So, to hoist myself on my own petard: correctness first, performance
second.
Acked-by: Dave Chinner <[email protected]>
Cheers,
Dave.
--
Dave Chinner
[email protected]
Hi Christoph,
On 9:46 13/07, Christoph Hellwig wrote:
> Hi all,
>
> this series has two parts: the first one picks up Dave's patch to avoid
> invalidation entierly for reads, picked up deep down from the btrfs iomap
> thread. The second one falls back to buffered writes if invalidation fails
> instead of leaving a stale cache around. Let me know what you think about
> this approch.
Which kernel version are these changes expected?
btrfs dio switch to iomap depends on this.
--
Goldwyn
On Mon, Jul 20, 2020 at 04:51:25PM -0500, Goldwyn Rodrigues wrote:
> Hi Christoph,
>
> On 9:46 13/07, Christoph Hellwig wrote:
> > Hi all,
> >
> > this series has two parts: the first one picks up Dave's patch to avoid
> > invalidation entierly for reads, picked up deep down from the btrfs iomap
> > thread.
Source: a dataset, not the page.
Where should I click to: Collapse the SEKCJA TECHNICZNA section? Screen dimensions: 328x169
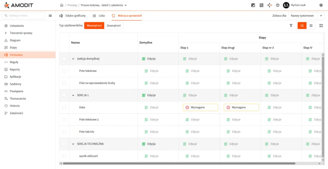tap(73, 144)
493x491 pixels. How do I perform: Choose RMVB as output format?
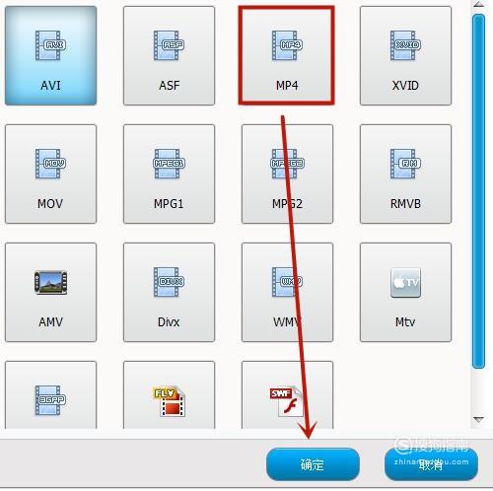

The second one falls back to buffered writes if invalidation fails
> > instead of leaving a stale cache around. Let me know what you think about
> > this approch.
>
> Which kernel version are these changes expected?
> btrfs dio switch to iomap depends on this.
No idea. Darrick, are you ok with picking this up soon so that
Goldwyn can pull it in?
On Tue, Jul 21, 2020 at 04:53:13PM +0200, Christoph Hellwig wrote:
> On Mon, Jul 20, 2020 at 04:51:25PM -0500, Goldwyn Rodrigues wrote:
> > Hi Christoph,
> >
> > On 9:46 13/07, Christoph Hellwig wrote:
> > > Hi all,
> > >
> > > this series has two parts: the first one picks up Dave's patch to avoid
> > > invalidation entierly for reads, picked up deep down from the btrfs iomap
> > > thread. The second one falls back to buffered writes if invalidation fails
> > > instead of leaving a stale cache around. Let me know what you think about
> > > this approch.
> >
> > Which kernel version are these changes expected?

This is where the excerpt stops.